| EXERCISE GOAL |
Please render the items below as a Markdown table with the columns "Row" and "Line", numbering each line and leaving out the blank ones.

| PROVIDED DATA |
Content starts

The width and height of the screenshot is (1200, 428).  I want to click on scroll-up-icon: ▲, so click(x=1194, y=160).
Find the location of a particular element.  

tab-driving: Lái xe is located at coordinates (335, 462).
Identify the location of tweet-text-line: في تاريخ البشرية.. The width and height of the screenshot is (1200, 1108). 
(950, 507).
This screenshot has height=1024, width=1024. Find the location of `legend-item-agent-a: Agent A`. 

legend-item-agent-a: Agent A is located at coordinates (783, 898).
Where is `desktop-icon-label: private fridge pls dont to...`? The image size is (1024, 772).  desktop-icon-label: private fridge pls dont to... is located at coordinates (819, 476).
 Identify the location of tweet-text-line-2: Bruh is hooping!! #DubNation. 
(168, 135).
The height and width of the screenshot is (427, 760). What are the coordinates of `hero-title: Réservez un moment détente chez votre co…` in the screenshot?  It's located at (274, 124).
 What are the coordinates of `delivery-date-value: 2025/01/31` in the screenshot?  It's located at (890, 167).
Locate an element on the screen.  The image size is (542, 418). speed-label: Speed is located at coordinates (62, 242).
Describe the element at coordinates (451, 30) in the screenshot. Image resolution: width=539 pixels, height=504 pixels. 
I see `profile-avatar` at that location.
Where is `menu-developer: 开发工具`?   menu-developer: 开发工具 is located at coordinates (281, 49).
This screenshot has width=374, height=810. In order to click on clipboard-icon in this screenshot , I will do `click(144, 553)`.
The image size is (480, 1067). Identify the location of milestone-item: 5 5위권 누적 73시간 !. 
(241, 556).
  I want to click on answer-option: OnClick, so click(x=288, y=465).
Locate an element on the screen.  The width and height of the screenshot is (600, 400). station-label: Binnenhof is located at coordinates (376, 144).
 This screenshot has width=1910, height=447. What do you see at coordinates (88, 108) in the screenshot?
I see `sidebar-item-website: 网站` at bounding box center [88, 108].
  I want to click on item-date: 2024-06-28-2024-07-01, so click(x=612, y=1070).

Content ends

| ANSWER FOR THE TASK |
| Row | Line |
|---|---|
| 1 | The width and height of the screenshot is (1200, 428).  I want to click on scroll-up-icon: ▲, so click(x=1194, y=160). |
| 2 | Find the location of a particular element.   |
| 3 | tab-driving: Lái xe is located at coordinates (335, 462). |
| 4 | Identify the location of tweet-text-line: في تاريخ البشرية.. The width and height of the screenshot is (1200, 1108).  |
| 5 | (950, 507). |
| 6 | This screenshot has height=1024, width=1024. Find the location of `legend-item-agent-a: Agent A`.  |
| 7 | legend-item-agent-a: Agent A is located at coordinates (783, 898). |
| 8 | Where is `desktop-icon-label: private fridge pls dont to...`? The image size is (1024, 772).  desktop-icon-label: private fridge pls dont to... is located at coordinates (819, 476). |
| 9 |  Identify the location of tweet-text-line-2: Bruh is hooping!! #DubNation.  |
| 10 | (168, 135). |
| 11 | The height and width of the screenshot is (427, 760). What are the coordinates of `hero-title: Réservez un moment détente chez votre co…` in the screenshot?  It's located at (274, 124). |
| 12 |  What are the coordinates of `delivery-date-value: 2025/01/31` in the screenshot?  It's located at (890, 167). |
| 13 | Locate an element on the screen.  The image size is (542, 418). speed-label: Speed is located at coordinates (62, 242). |
| 14 | Describe the element at coordinates (451, 30) in the screenshot. Image resolution: width=539 pixels, height=504 pixels.  |
| 15 | I see `profile-avatar` at that location. |
| 16 | Where is `menu-developer: 开发工具`?   menu-developer: 开发工具 is located at coordinates (281, 49). |
| 17 | This screenshot has width=374, height=810. In order to click on clipboard-icon in this screenshot , I will do `click(144, 553)`. |
| 18 | The image size is (480, 1067). Identify the location of milestone-item: 5 5위권 누적 73시간 !.  |
| 19 | (241, 556). |
| 20 |   I want to click on answer-option: OnClick, so click(x=288, y=465). |
| 21 | Locate an element on the screen.  The width and height of the screenshot is (600, 400). station-label: Binnenhof is located at coordinates (376, 144). |
| 22 |  This screenshot has width=1910, height=447. What do you see at coordinates (88, 108) in the screenshot? |
| 23 | I see `sidebar-item-website: 网站` at bounding box center [88, 108]. |
| 24 |   I want to click on item-date: 2024-06-28-2024-07-01, so click(x=612, y=1070). |